What to produce.
In the records that follow, the lines from the one containing "Like the Padraic" to the one containing "This screenshot has height=675, width=1250.", inclusive, are to be given again exactly.
Start of Dataset excerpts
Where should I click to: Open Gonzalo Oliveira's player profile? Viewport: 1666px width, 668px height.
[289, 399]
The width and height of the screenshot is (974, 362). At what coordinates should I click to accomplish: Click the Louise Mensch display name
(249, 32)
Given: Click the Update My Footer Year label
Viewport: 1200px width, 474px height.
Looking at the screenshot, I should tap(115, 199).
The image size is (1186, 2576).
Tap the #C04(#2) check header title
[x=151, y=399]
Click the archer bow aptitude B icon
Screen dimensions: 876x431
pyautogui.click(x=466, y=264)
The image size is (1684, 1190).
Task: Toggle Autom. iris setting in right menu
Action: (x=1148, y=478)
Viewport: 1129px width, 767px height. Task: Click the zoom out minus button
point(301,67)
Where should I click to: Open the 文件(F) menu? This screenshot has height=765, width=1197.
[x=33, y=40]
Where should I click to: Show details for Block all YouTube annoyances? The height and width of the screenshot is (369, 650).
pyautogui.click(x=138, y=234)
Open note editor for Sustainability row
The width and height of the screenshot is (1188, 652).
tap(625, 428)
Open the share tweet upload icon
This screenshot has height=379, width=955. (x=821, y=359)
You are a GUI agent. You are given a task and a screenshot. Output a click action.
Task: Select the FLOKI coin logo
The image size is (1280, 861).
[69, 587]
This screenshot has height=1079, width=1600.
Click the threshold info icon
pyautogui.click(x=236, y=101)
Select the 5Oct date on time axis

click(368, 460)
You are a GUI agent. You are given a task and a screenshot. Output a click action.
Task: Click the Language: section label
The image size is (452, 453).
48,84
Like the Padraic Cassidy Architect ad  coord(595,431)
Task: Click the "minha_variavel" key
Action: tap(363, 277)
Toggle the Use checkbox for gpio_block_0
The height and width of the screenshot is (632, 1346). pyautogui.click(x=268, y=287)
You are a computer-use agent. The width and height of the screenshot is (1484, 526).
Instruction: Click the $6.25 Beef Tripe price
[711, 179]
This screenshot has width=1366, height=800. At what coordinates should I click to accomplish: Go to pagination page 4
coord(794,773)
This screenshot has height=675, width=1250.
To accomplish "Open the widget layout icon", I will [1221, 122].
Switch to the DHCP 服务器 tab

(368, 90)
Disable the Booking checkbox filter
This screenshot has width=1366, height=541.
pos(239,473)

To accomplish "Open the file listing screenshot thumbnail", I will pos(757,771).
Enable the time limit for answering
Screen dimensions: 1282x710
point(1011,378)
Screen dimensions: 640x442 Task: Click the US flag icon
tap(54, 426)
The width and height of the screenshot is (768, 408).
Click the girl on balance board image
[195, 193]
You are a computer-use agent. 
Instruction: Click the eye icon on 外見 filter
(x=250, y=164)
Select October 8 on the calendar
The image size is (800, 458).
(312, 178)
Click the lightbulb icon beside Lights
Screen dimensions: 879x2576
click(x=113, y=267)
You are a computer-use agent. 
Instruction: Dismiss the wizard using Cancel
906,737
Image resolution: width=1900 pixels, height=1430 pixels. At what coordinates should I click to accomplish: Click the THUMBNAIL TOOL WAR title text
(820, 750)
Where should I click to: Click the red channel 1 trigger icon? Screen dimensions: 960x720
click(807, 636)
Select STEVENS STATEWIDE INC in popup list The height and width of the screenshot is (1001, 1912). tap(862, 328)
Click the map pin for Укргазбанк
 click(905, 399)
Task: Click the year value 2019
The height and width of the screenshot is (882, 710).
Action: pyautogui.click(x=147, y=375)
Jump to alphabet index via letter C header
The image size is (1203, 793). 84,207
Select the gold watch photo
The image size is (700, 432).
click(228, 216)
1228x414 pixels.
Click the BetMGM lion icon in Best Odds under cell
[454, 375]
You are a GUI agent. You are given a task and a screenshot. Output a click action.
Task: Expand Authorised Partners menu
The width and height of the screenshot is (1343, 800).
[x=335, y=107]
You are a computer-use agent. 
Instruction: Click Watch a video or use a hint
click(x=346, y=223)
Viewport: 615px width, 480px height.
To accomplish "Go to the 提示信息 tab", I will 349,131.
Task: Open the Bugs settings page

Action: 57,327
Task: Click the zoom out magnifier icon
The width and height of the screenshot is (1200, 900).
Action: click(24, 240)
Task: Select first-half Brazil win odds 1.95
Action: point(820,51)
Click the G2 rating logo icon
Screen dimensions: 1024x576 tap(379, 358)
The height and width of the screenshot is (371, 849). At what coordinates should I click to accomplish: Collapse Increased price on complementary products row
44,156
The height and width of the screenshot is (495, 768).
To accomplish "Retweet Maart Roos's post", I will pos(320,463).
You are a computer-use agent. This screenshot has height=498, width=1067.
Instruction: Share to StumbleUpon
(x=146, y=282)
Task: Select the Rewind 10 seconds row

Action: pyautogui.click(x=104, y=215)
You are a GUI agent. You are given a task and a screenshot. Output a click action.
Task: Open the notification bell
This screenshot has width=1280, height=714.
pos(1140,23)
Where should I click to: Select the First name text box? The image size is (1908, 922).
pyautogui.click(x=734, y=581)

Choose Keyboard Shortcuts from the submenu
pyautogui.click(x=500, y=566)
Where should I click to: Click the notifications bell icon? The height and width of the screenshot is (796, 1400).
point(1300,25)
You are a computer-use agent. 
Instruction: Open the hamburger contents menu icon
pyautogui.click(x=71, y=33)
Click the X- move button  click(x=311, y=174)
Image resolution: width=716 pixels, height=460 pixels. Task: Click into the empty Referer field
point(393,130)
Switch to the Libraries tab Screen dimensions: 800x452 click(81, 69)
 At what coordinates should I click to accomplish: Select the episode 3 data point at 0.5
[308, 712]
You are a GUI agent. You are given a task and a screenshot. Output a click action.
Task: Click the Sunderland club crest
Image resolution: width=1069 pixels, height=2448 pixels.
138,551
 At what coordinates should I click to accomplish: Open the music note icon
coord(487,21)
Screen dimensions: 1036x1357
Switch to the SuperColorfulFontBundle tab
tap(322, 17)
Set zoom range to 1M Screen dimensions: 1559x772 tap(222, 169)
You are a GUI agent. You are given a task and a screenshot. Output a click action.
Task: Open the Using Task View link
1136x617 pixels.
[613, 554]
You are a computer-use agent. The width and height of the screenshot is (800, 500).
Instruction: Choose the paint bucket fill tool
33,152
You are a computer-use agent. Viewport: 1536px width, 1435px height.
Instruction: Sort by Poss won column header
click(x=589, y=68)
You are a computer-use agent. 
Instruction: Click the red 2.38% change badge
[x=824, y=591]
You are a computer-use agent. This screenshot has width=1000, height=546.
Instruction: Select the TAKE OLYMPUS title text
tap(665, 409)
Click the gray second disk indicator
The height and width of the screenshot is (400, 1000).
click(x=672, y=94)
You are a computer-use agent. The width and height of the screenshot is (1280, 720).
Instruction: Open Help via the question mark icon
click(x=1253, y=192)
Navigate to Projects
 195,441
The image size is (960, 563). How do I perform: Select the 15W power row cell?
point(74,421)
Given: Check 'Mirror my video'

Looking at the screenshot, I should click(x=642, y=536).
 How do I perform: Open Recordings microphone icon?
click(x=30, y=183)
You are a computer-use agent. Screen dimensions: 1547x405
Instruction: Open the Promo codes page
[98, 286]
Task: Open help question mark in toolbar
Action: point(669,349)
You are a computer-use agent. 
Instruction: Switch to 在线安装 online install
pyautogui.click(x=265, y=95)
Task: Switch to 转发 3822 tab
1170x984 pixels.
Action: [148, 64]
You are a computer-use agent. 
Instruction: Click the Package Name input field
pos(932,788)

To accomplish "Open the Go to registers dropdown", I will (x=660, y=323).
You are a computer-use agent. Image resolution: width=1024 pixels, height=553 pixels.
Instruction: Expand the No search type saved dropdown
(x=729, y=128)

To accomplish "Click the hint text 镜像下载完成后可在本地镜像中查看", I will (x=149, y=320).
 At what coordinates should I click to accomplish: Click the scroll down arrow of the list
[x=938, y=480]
End of Dataset excerpts
Answer to this task.
Like the Padraic Cassidy Architect ad  coord(595,431)
Task: Click the "minha_variavel" key
Action: tap(363, 277)
Toggle the Use checkbox for gpio_block_0
The height and width of the screenshot is (632, 1346). pyautogui.click(x=268, y=287)
You are a computer-use agent. The width and height of the screenshot is (1484, 526).
Instruction: Click the $6.25 Beef Tripe price
[711, 179]
This screenshot has width=1366, height=800. At what coordinates should I click to accomplish: Go to pagination page 4
coord(794,773)
This screenshot has height=675, width=1250.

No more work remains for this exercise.